### Parts of the exercise
**A.** Reproduce the passage on the Gardyn starter kit greens word for word, in full.
**B.** In the records, output only the lines from the one containing "Given: Play the" through the one containing "Looking at the", inclusive, with "timeline" changed to "video" and nothing else altered. Leave the pictures out.

### Excerpted passage
··········

Being proactive about your health instead of reactive requires action, and weaving fresh produce is a simple way to start. Here are five staples in the Gardyn starter kit that help stabilize mood, reduce inflammation, and introduce you to a variety of leafy greens you can’t find at a typical grocery store.
(Plus, we found some tasty recipe suggestions to try after your first harvest!)
ORIGIN // Also called roquette, salad rocket, garden rocket, or rugula. Native to the Mediterranean, arugula has been cultivated for centuries and is even mentioned in the bible.
QUALITIES // As with most dark leafy greens, arugula is high in a variety of nutrients. High in vitamin C, A, K. High in calcium, potassium and folate. Good source of iron.
USE // Arugula has a nutty flavor, is very versatile and can be used fresh or cooked. It is great as a base in a mixed salad, in sandwiches, as topping on pizzas or omelets. Add it fresh on top of the dish when it is ready to serve.
Harvest to Plate Recipe: Bacon, arugula, and egg wrap from Cooking Light
ORIGIN // This type of chile peppers originated in Mexico. After explorers met the new world, the crop spread around the world. The Spanish were the first to discover it in the New World, but the Portuguese did the most to bring it along their trade routes worldwide. Within North America, it is expected the fruit traveled with the slave trade, and Indigenous people had only been eating wild varieties in the southern USA prior to this.

··········

### Data provided
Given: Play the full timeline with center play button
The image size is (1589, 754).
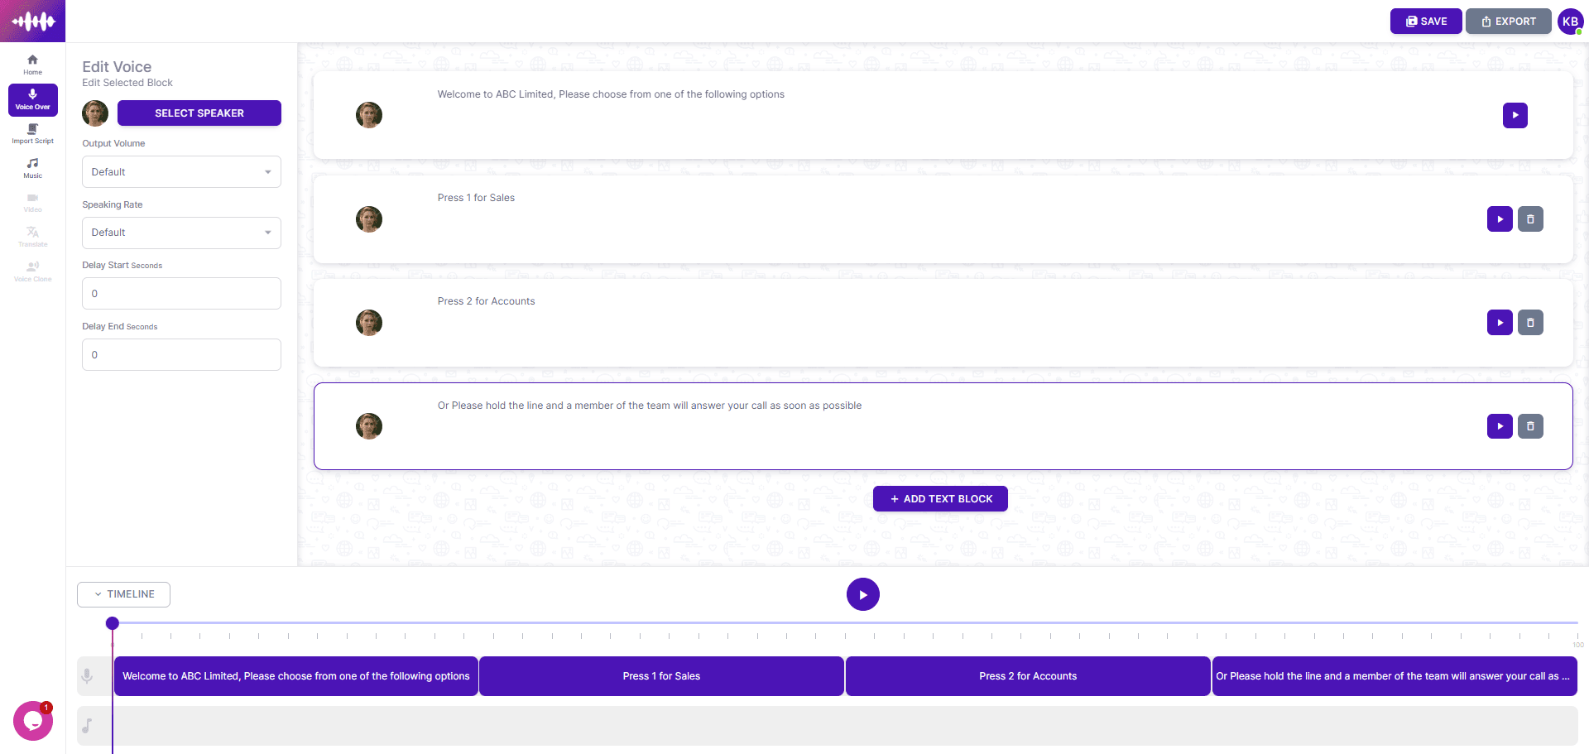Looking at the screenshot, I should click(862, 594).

··········

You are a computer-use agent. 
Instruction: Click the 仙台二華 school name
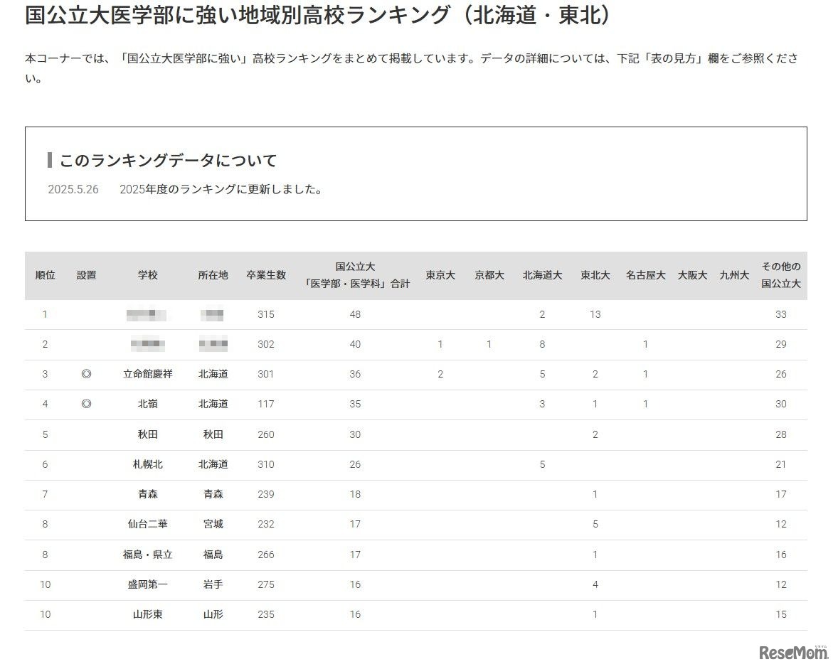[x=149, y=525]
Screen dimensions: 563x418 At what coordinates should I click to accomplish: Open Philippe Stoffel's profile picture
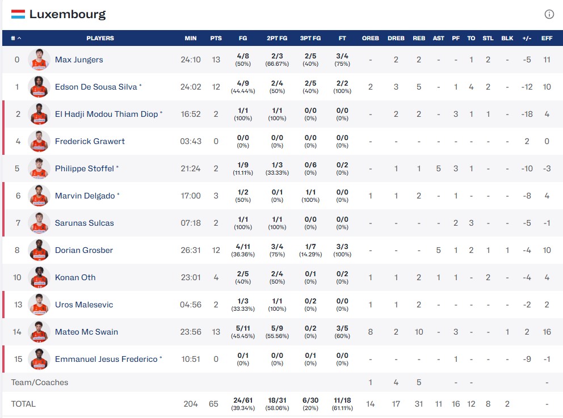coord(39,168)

··········

### Expected results
**A.**
Being proactive about your health instead of reactive requires action, and weaving fresh produce is a simple way to start. Here are five staples in the Gardyn starter kit that help stabilize mood, reduce inflammation, and introduce you to a variety of leafy greens you can’t find at a typical grocery store.
(Plus, we found some tasty recipe suggestions to try after your first harvest!)
ORIGIN // Also called roquette, salad rocket, garden rocket, or rugula. Native to the Mediterranean, arugula has been cultivated for centuries and is even mentioned in the bible.
QUALITIES // As with most dark leafy greens, arugula is high in a variety of nutrients. High in vitamin C, A, K. High in calcium, potassium and folate. Good source of iron.
USE // Arugula has a nutty flavor, is very versatile and can be used fresh or cooked. It is great as a base in a mixed salad, in sandwiches, as topping on pizzas or omelets. Add it fresh on top of the dish when it is ready to serve.
Harvest to Plate Recipe: Bacon, arugula, and egg wrap from Cooking Light
ORIGIN // This type of chile peppers originated in Mexico. After explorers met the new world, the crop spread around the world. The Spanish were the first to discover it in the New World, but the Portuguese did the most to bring it along their trade routes worldwide. Within North America, it is expected the fruit traveled with the slave trade, and Indigenous people had only been eating wild varieties in the southern USA prior to this.

**B.**
Given: Play the full video with center play button
The image size is (1589, 754).
Looking at the screenshot, I should click(862, 594).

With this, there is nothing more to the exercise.